X-Men ’92 #2
By Chris Sims, Chad Bowers, Scott Koblish and Matt Milla
One of the great things about these Battleworld issues is that we can see characters from different time periods interact with characters that weren’t around. X-Men ’92 is throwing Cassandra Nova at the beloved lineup of heroes. Even though some of these characters were around to fight her in Grant Morrison’s run, there is something about this team and their costumes that makes it feel new and different. As we look at issue #2, we’ll see if we get a different set of results.
Chris Sims and Chad Bowers are obviously fans of the X-Men. The way they portray the characters in this series should be proof enough. This book is filled with throwbacks and an homage to classic storylines and moments from the mutants’ history. Cassandra Nova going into the character’s minds and picking them apart and deciding if they fit her scheme was a pretty cool way to go about the issue. Sims and Bowers continue to allow Jubilee to be comic relief, right down to her playing an X-Men game that has Dazzler, but not Jubilee. It’s also nice to see the ragtag group of rejects that Cassandra Nova doesn’t use. Characters like Chamber and Maggot are seen, which is great because they are often forgotten. Bowers and Sims also play up the Jubilee and Chamber friendship, which could possibly be foreshadowing for Generation-X.
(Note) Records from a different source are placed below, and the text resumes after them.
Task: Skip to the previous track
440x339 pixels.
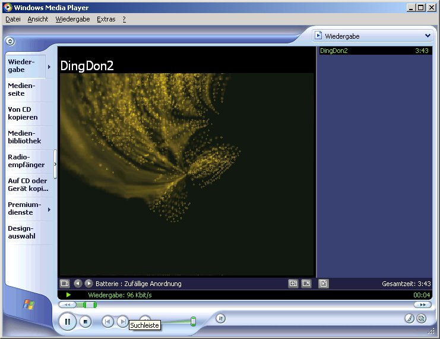Action: click(107, 322)
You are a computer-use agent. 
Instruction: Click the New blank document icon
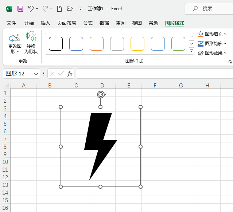59,8
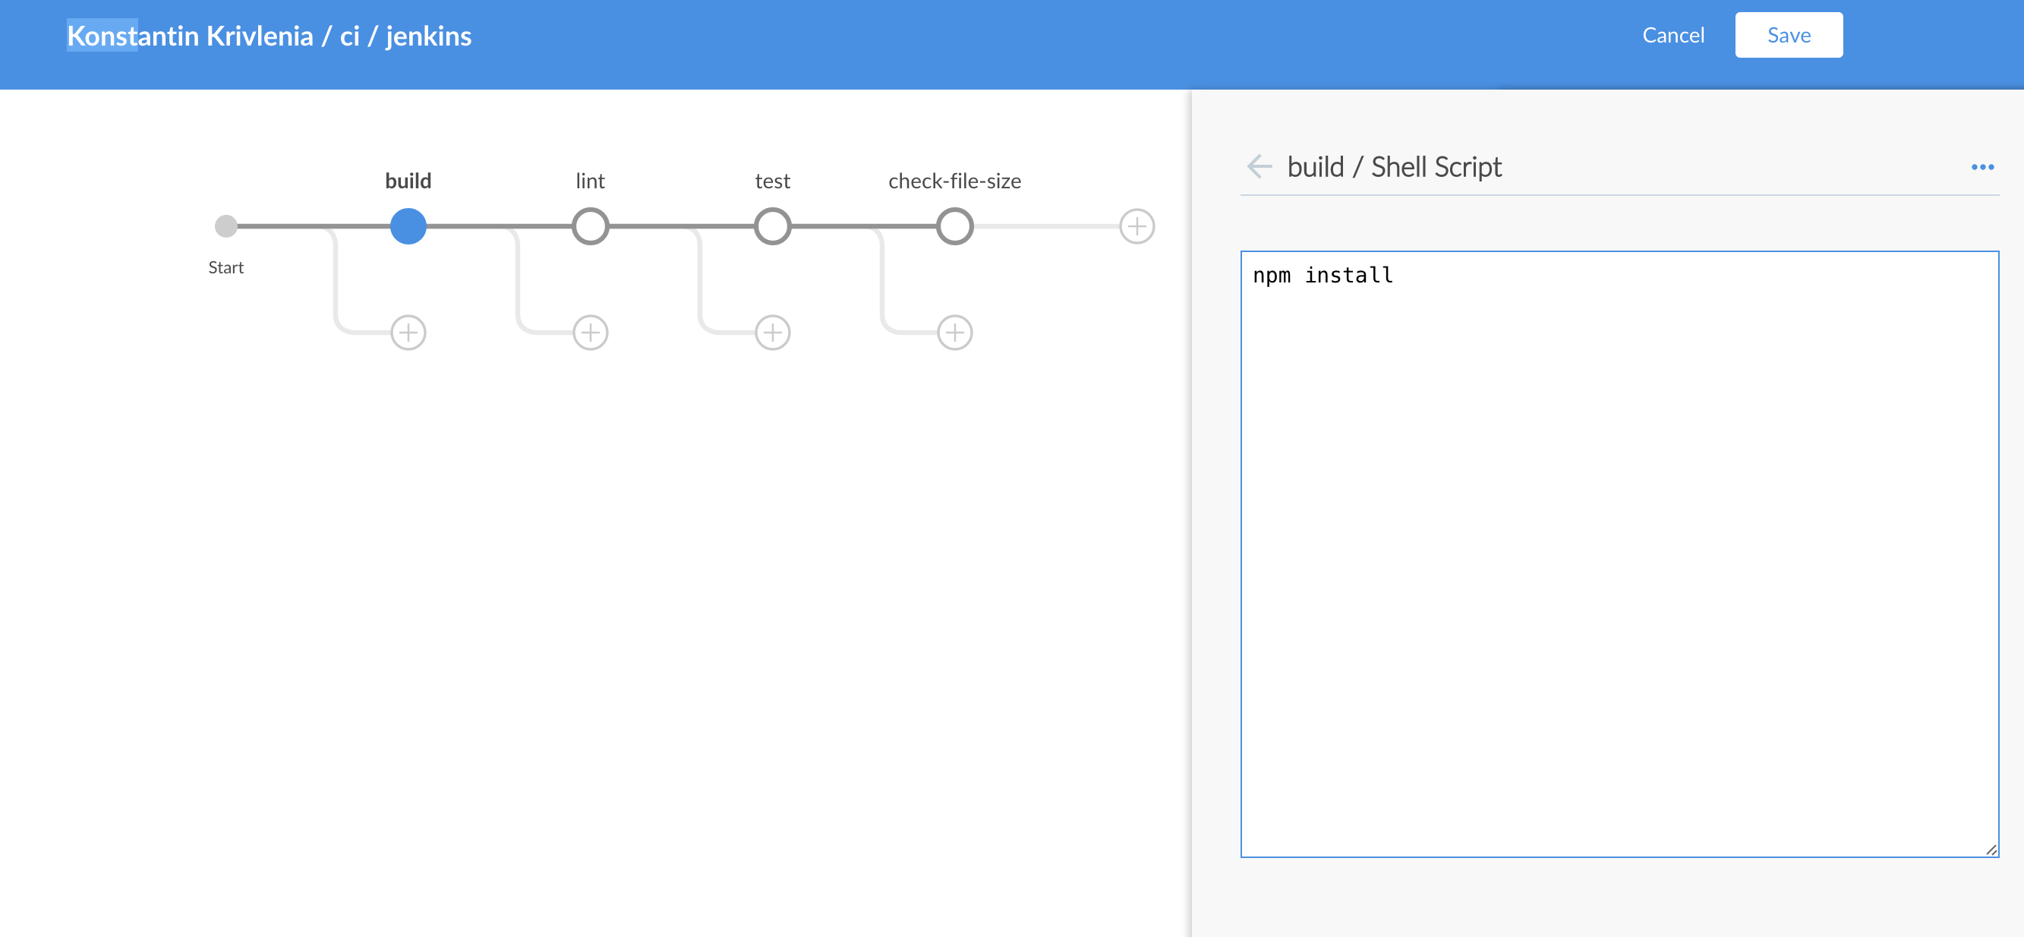This screenshot has width=2024, height=937.
Task: Click the add stage icon at pipeline end
Action: 1135,226
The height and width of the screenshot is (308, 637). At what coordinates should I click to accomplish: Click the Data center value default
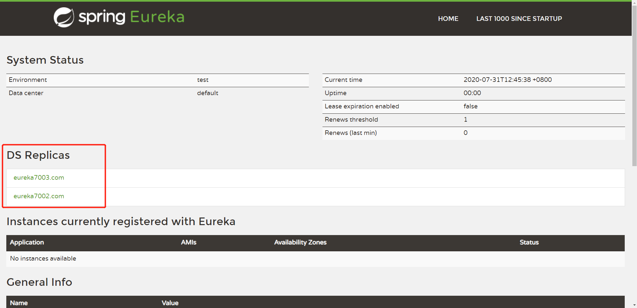pyautogui.click(x=207, y=93)
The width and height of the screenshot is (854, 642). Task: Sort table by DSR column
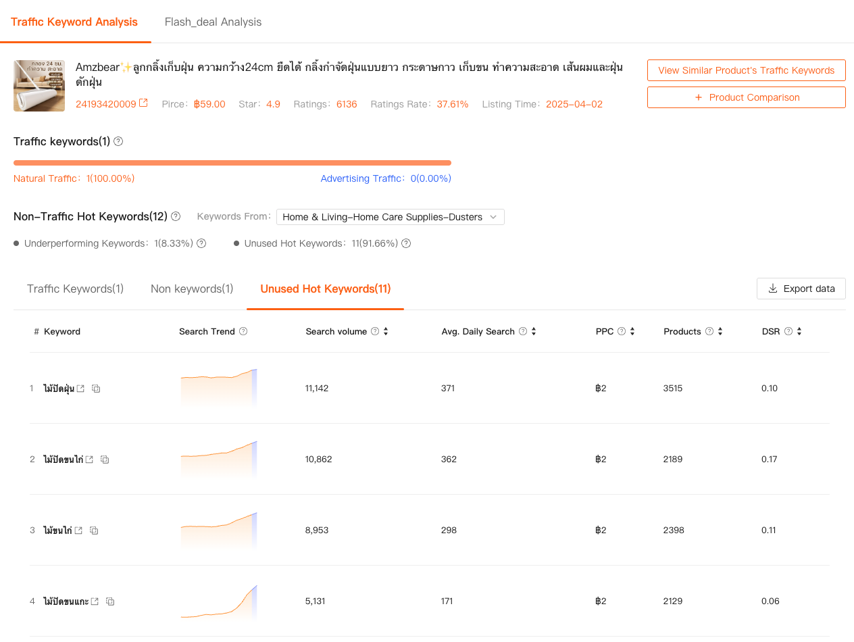click(x=799, y=331)

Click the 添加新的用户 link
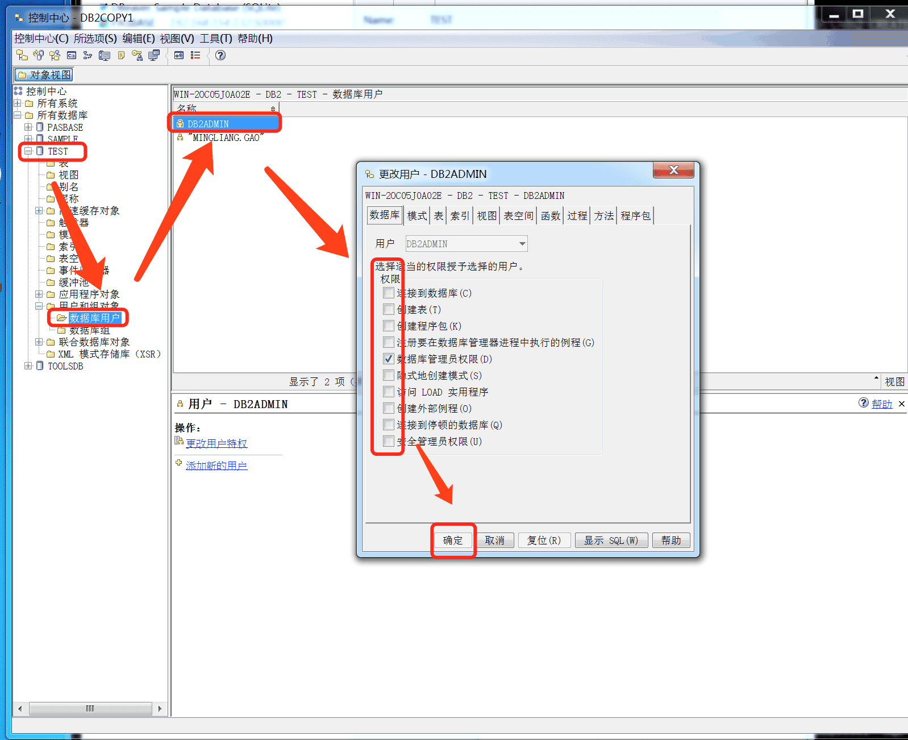point(216,465)
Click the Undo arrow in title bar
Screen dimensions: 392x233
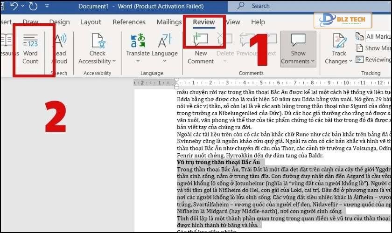coord(14,7)
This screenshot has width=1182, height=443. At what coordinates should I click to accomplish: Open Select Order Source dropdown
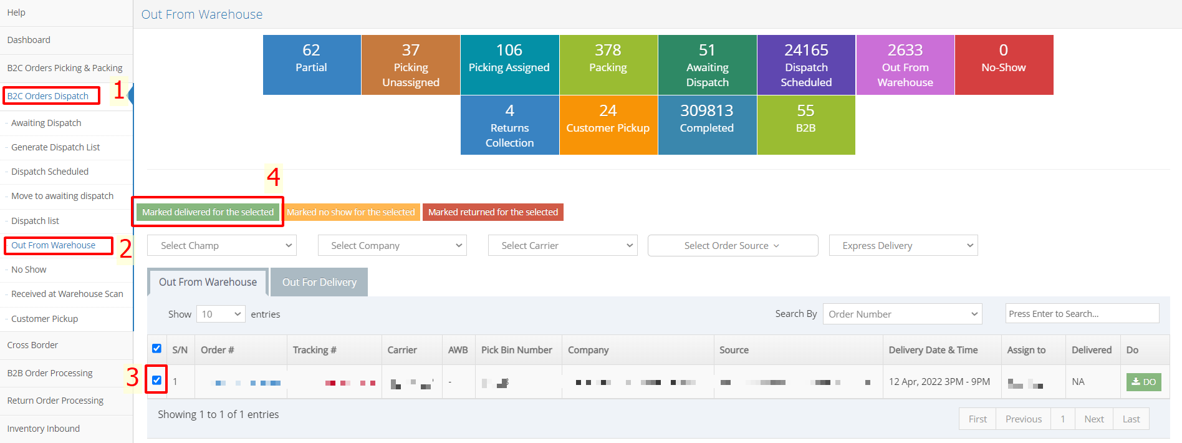[732, 246]
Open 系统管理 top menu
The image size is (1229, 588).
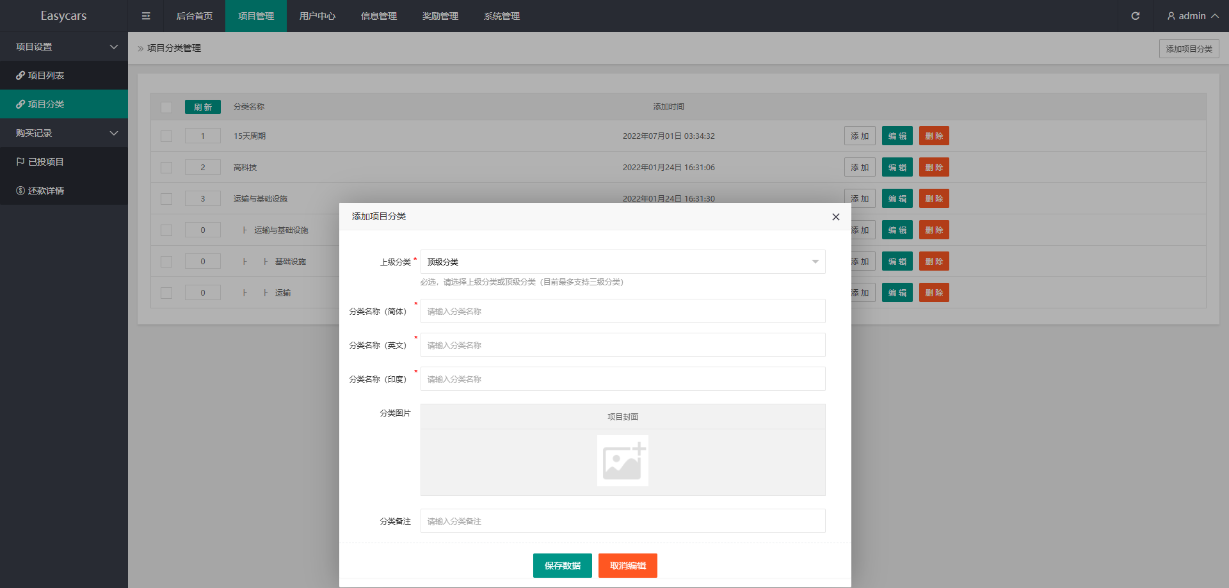501,16
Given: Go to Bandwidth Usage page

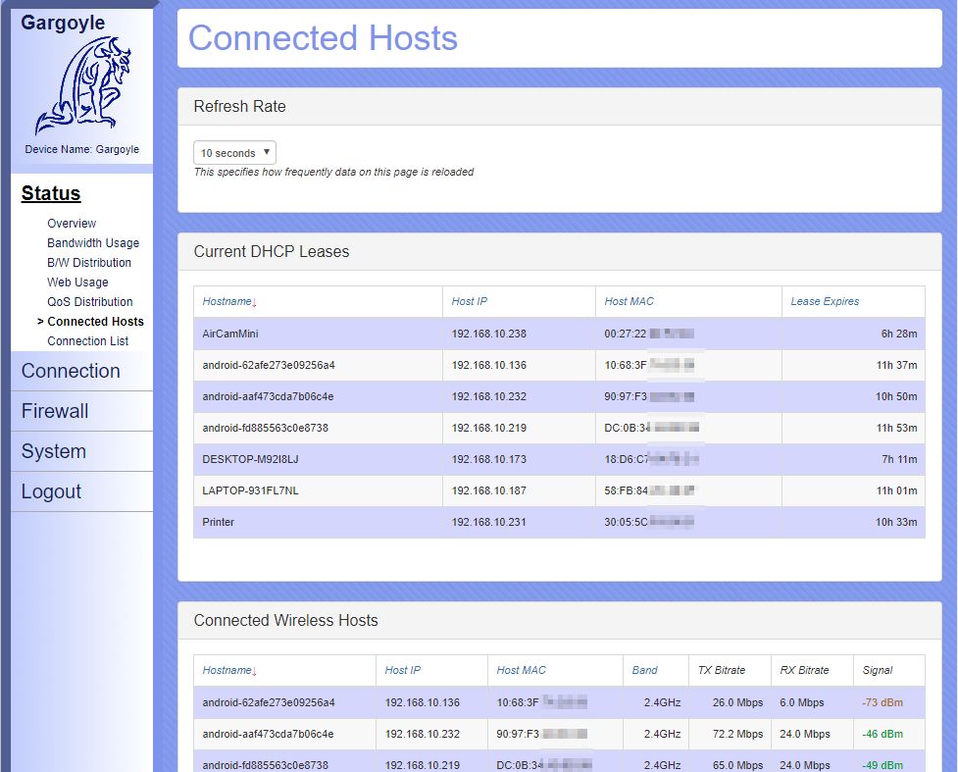Looking at the screenshot, I should 93,243.
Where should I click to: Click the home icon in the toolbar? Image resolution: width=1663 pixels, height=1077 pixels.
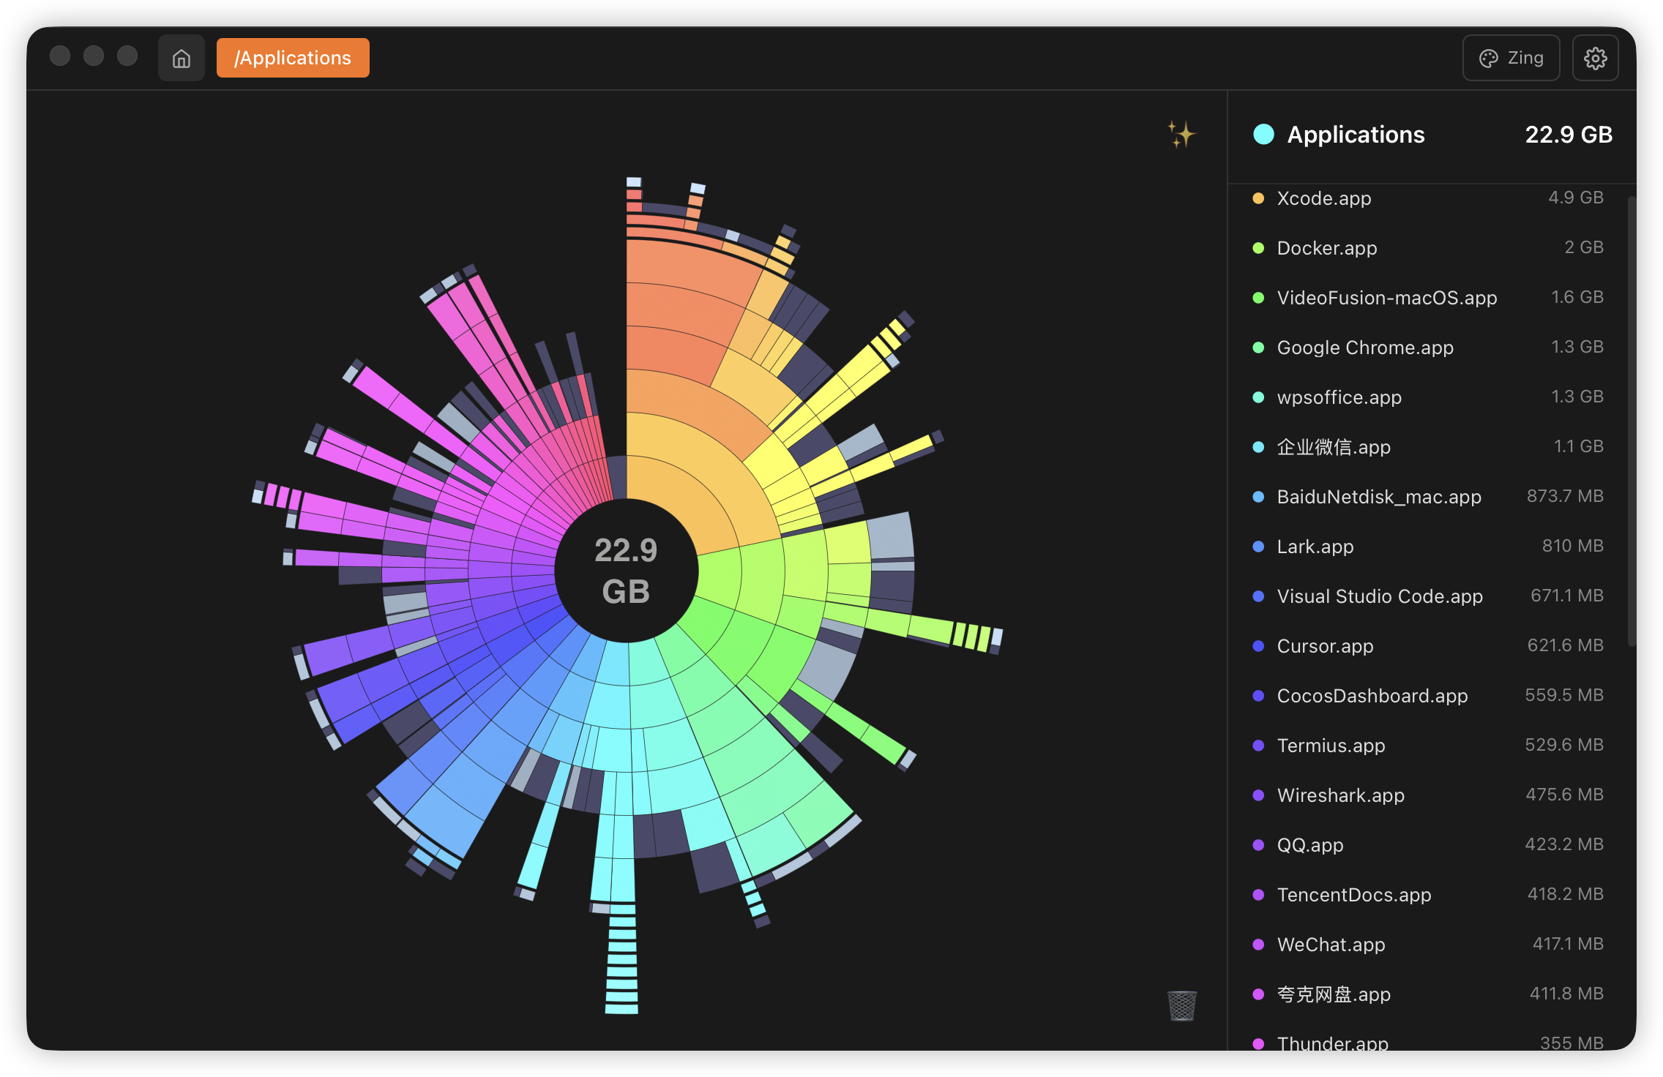click(x=181, y=57)
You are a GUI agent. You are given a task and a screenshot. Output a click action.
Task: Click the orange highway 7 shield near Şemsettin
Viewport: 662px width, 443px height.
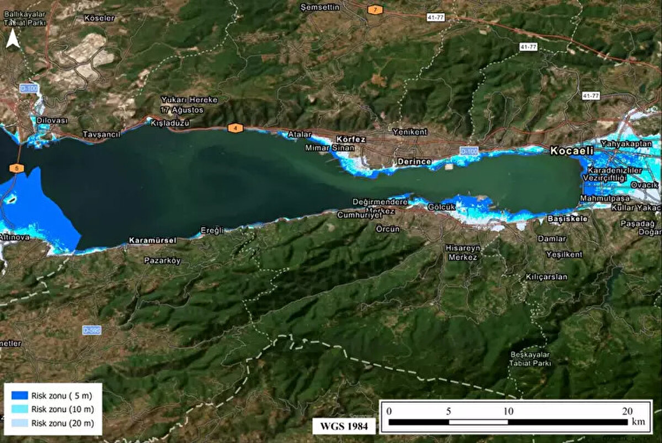click(375, 8)
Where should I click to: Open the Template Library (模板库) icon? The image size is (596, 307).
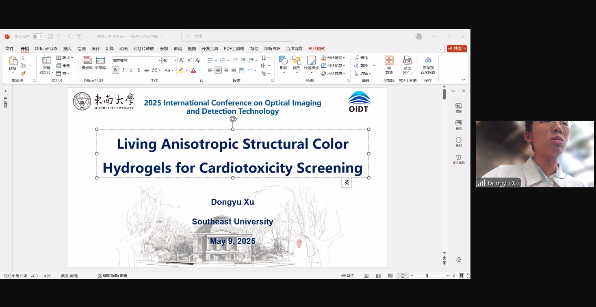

The pencils this issue art tackled by Scott Koblish with colors by Matt Milla. The art is a weak point for the issue. It’s serviceable, but there are many problems with some panels. In too many panels there are characters with misshapen faces or other body parts. At several points in the book there are characters that seem like small children. They just don’t seem to look like adults and all their features are very tiny. Koblish does have some decent panels in this issue though. There is a throw back to Wolverine coming out of the sewage water from the Hellfire Club arc, which looks pretty good. As Jubilee is introduced to the Rej-X, Koblish does a nice job of drawing many of the characters in that panel. The colors by Matt Milla were very good as usual. His colors were a bright spot for the art department this issue. Milla is effective in capturing the bright colors of the 90’s and making them look good again.
This was a well written issue, but the art hinders it from being better. Chris Sims and Chad Bowers have proven they can handle these characters and handle them well. Scott Koblish seemed like he may have been rushed this issue, but there is some room for improvement with the pencils. Overall this continues to be a fun ride down nostalgia lane.